--- Job A ---
In the passage on Parent-Teacher Associations, what was the national organization originally called?
--- Job B ---
Summarize the passage on Parent-Teacher Associations in two sentences.
--- Job C ---
Reproduce the passage on Parent-Teacher Associations from "Parent-Teacher Associations or" to "prominent newspaper dynasty.".

--- Reading passage ---
Parent-Teacher Associations or Organizations are voluntary groups that forge mutually cooperative relationships between parents and public schools. The umbrella organization of these local groups is the National Parent Teacher Association, which claims affiliation with 27,000 local groups and close to 7 million members. Its mission statement advocates speaking out on behalf of children and youth in schools, assisting parents in their childrearing responsibilities, and encouraging parental involvement in schools. Originally called the National Congress of Mothers, it was formed during the 1890s by Alice McLellan Birney and Phoebe Apperson Hearst, the latter a member by marriage of the prominent newspaper dynasty.

The name of the original national organization—the National Congress of Mothers—reflects its historical context: during the late nineteenth century, women were expected to focus on nurturing and raising children. Most Americans believed these crucial activities took place solely in the domestic sphere and the private home. What women like Birney did was to extend the traditional role of female nurturing to a realm outside the home and into the arena of public advocacy and activity. This new organization both confirmed the special—some would say subordinate—role of women in raising children while extending it to what Settlement House Movement leader, Jane Addams, once called "social housekeeping." This early group viewed parenting as a specialized activity in need of education and training.

Not surprisingly, the National Congress of Mothers also reflected the spirit of the Progressive Era in American history (roughly 1890-1917), during which time the organization changed its name to the National Congress of Mothers and Parent-Teacher Associations. These years saw an increasing number of middle-class Americans dedicate themselves to reforming the inhumane excesses of industrial capitalism. Perhaps the most famous leader of this movement was President Theodore Roosevelt, who played a major role in the National Congress by serving as a speaker at its conventions. Taking up Roosevelt's call for social and political reform, the National Congress threw itself into numerous Progressive Era causes, including the abolition of child labor, the reform of the juvenile court system, and the passage of the Pure Food Bill in 1906. In addition, the organization helped promote John Dewey's child-centered schooling methods that became known as "progressive education."

During the Progressive Era, the National Congress carved out its particular concern in the midst of other school reform movements. According to Louise Montgomery, a Chicago educator at the turn of the century, the proliferation of the public school system brought with it new challenges since it divorced the traditional activities of education from the home. She argued, "The parent has been strangely silent, surrendering his child to the school system with a curious, unquestioning faith." Parent-Teacher Associations were meant to challenge this sort of passivity on the part of parents. Members of the organization believed ordinary citizens had a fundamental role to play in America's civic and public life.

Though the original idealism of the groups declined after the Progressive Era, the goals remained the same at century's end, with the National PTA maintaining its role as the nation's biggest child-advocacy organization. The PTA continued to involve parents in decision-making about local schools, and to make child welfare its central focus. Among the contemporary issues important to the PTA in the 1990s were the quality of children's television programming; various attempts to reform the public education system, as by vouchers or charter schools; the threat of violence in many public schools; and the rise of drug and alcohol abuse among many young people.

—Kevin Mattson

Further Reading:

Cremin, Lawrence. The Transformation of the School: Progressivism in American Education, 1876-1957. New York, Vintage Books, 1961.

Cutright, Melitta. The National PTA Talks to Parents. Garden City, Doubleday, 1989.

Swap, Susan McAllister. Developing Home-School Partnerships. New York, Teachers College, 1993.

--- Entries provided ---
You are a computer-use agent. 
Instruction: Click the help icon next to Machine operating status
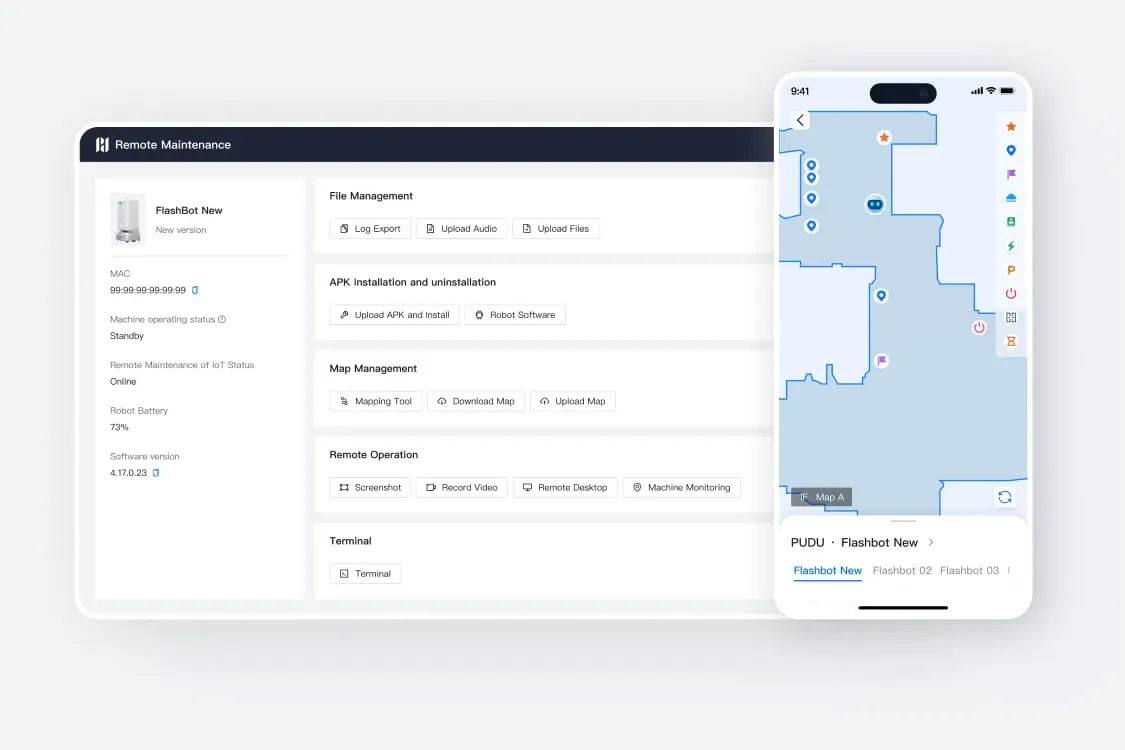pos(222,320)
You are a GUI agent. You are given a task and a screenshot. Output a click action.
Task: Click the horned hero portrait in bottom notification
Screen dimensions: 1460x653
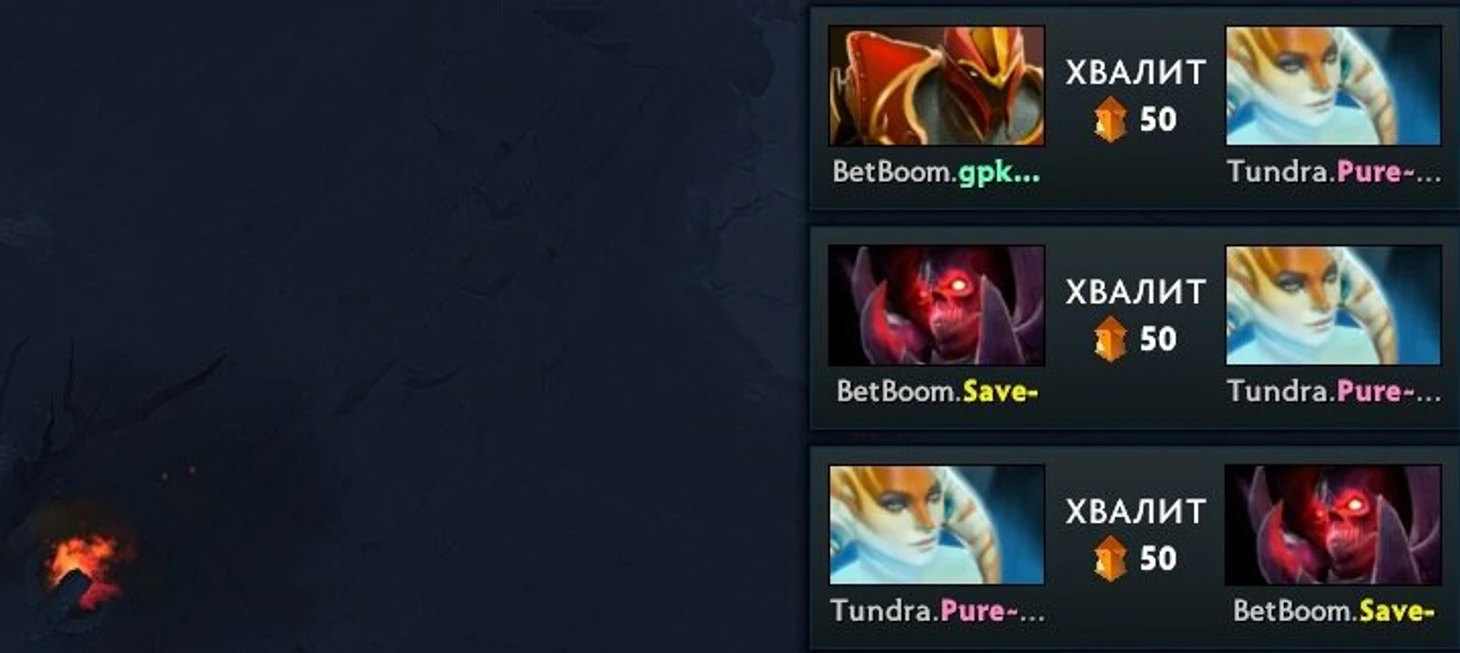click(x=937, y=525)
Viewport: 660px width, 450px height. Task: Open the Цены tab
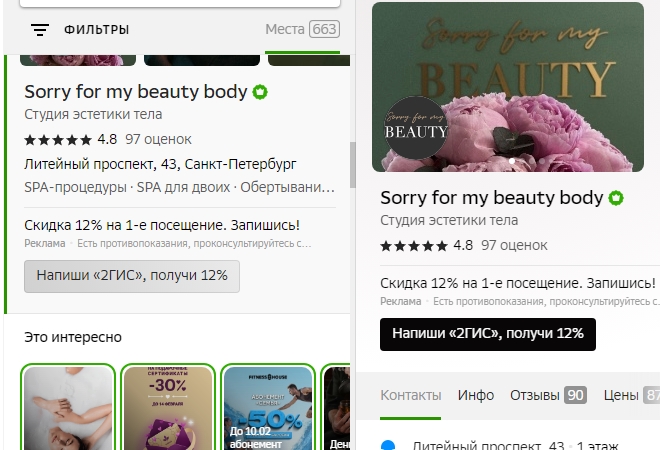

...

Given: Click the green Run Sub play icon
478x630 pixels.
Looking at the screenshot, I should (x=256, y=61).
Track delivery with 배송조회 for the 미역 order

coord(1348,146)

--- Exercise solution A ---
It was originally called the National Congress of Mothers.

--- Exercise solution B ---
Parent-Teacher Associations are voluntary groups linking parents and public schools, and their national organization began in the 1890s as the National Congress of Mothers, which extended women's traditional nurturing role into public advocacy and took up Progressive Era causes such as abolishing child labor and reforming juvenile courts. Although the groups' original idealism declined after that era, the National PTA kept the same goals as the nation's biggest child-advocacy organization, involving parents in local school decisions and focusing on child welfare.

--- Exercise solution C ---
Parent-Teacher Associations or Organizations are voluntary groups that forge mutually cooperative relationships between parents and public schools. The umbrella organization of these local groups is the National Parent Teacher Association, which claims affiliation with 27,000 local groups and close to 7 million members. Its mission statement advocates speaking out on behalf of children and youth in schools, assisting parents in their childrearing responsibilities, and encouraging parental involvement in schools. Originally called the National Congress of Mothers, it was formed during the 1890s by Alice McLellan Birney and Phoebe Apperson Hearst, the latter a member by marriage of the prominent newspaper dynasty.